The district court threw out her lawsuit. It agreed with Acheson Hotels that Laufer did not have standing because she had no plans to visit the hotel and therefore was not injured by the lack of information on the website. But the U.S. Court of Appeals for the 1st Circuit reinstated Laufer’s lawsuit.

That prompted Acheson Hotels to come to the Supreme Court, asking the justices to weigh in. The company pointed to a division among the courts of appeals on whether cases like Laufer’s can move forward; indeed, Acheson Hotels noted, courts have reached different conclusions about whether Laufer can bring these kinds of cases. And the issue has “immense practical importance,” the company stressed, describing a “cottage industry” “in which uninjured plaintiffs lob ADA lawsuits of questionable merit, while using the threat of attorney’s fees to extract settlement payments.”

Laufer agreed that review was warranted, although she urged the justices to uphold the lower court’s ruling. The justices will likely hear argument in the case in the fall, with a decision to follow sometime in 2024.

The plaintiff, Deborah Laufer, has brought 600 lawsuits against hotels around the United States. Under the Americans with Disabilities Act, hotels are required to make information about their accessibility to people with disabilities available on reservation portals.

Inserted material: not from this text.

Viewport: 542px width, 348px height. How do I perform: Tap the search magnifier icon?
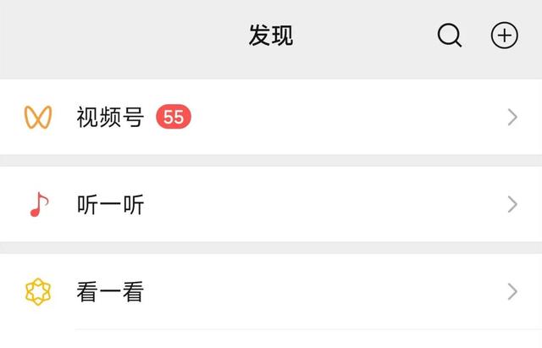click(449, 36)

What an absolutely loathsome person. Anyone with a shred of common decency would just call and ask whatever question they had about the hotel if it was a genuine question, but nope, the goal here is entirely to antagonize anyone that doesn't comply with Byzantine rules on their websites. Laufer acts more like a misaligned AI than a person that honestly wants to make the world a better place.

Even the blind and wheelchair bound need to make a living. Even if it’s parasitic and something a sane society wouldn’t consider a job.